Platysace is a genus of about 22 species of woody perennial herbs, shrubs and subshrubs in the family Apiaceae, and is endemic to Australia. The flowers are borne on the ends of branches in a compound umbel and are bisexual or male with white, cream-coloured or pinkish flowers.

==Description==
Plants in the genus Platysace are woody perennial herbs, shrubs or subshrubs and have simple or lobed leaves. The flowers are borne on the ends of branches in a compound umbel with small bracts and bracteoles but that sometimes fall off as the flowers open. The flowers are bisexual or male, sometimes without sepals, and have white, cream-coloured or pinkish, elliptical to egg-shaped petals. The fruit has 2 compressed mericarps.

==Taxonomy==
The genus Platysace was first described in 1845 by Alexander von Bunge in Lehmann's Plantae Preissianae, and the first species he described (the type species) was Platysace cirrosa.

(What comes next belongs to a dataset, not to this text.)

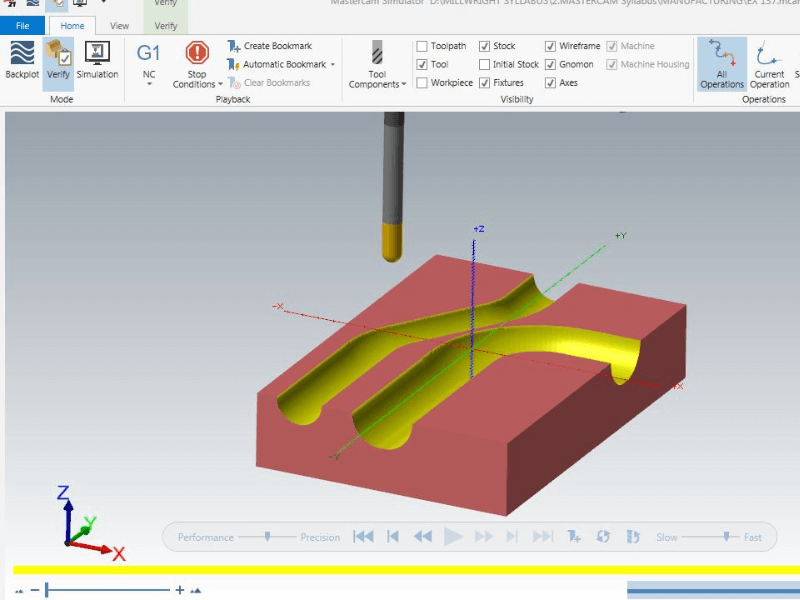Viewport: 800px width, 600px height.
Task: Click the Verify mode icon
Action: click(58, 60)
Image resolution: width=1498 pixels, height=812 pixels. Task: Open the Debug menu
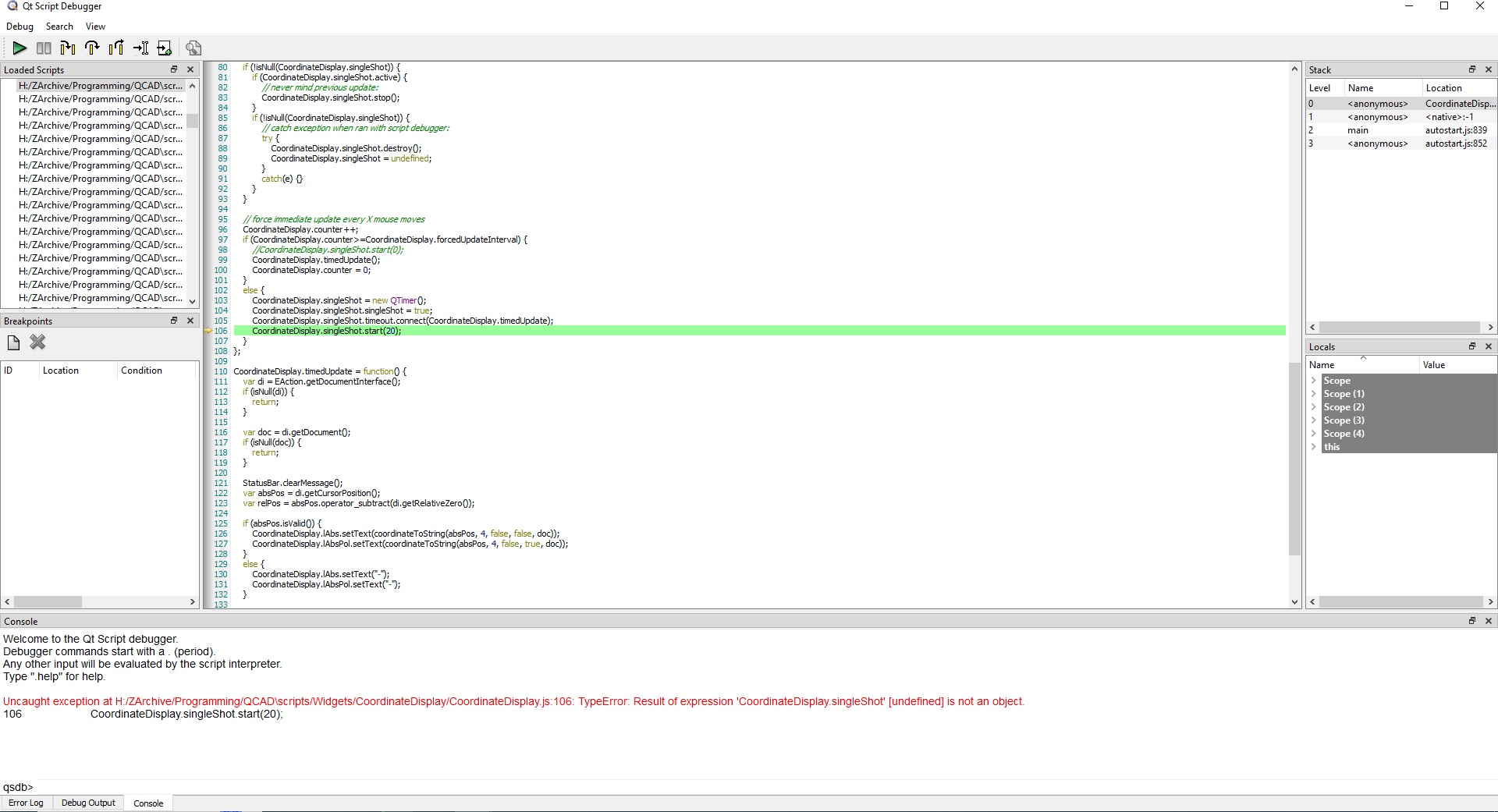(20, 27)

A 2021 molecular phylogenetic study suggested that it is sister to rest of the family Apiaceae, and so does not belong to any of the four subfamilies into which the family is divided. It has been suggested that it could be placed in a subfamily of its own.

===Species===
The following is a list of species accepted by the Australian Plant Census as at March 2024:
- Platysace arnhemica Specht
- Platysace cirrosa Bunge – karna (W.A.)
- Platysace clelandii (Maiden & Betche) L.A.S.Johnson (N.S.W.)
- Platysace commutata (Turcz.) C.Norman (W.A.)
- Platysace compressa (Labill.) C.Norman (tapeworm plant) (W.A.)
- Platysace deflexa (Turcz.) C.Norman (W.A.)
- Platysace effusa (Turz.) C.Norman (W.A.)
- Platysace ericoides (Sieber ex Spreng.) C.Norman (Qld., N.S.W., Vic.)
- Platysace filiformis (Bunge) C.Norman (W.A.)
- Platysace haplosciadia (Benth.) C.Norman
- Platysace heterophylla (Benth.) C.Norman
  - Platysace heterophylla (Benth.) C.Norman var. heterophylla
  - Platysace heterophylla var. tepperi (J.M.Black) H.Eichler
- Platysace juncea (Bunge) C.Norman
- Platysace lanceolata (Labill.) Druce (shrubby platysace)
- Platysace linearifolia (Cav.) C.Norman
- Platysace maxwellii (F.Muell.) C.Norman (karno)
- Platysace pendula (Benth.) C.Norman
- Platysace ramosissima (Benth.) C.Norman
- Platysace saxatilis Keighery
- Platysace stephensonii (Turcz.) C.Norman
- Platysace trachymenioides F.Muell.
- Platysace valida (F.Muell.) F.Muell.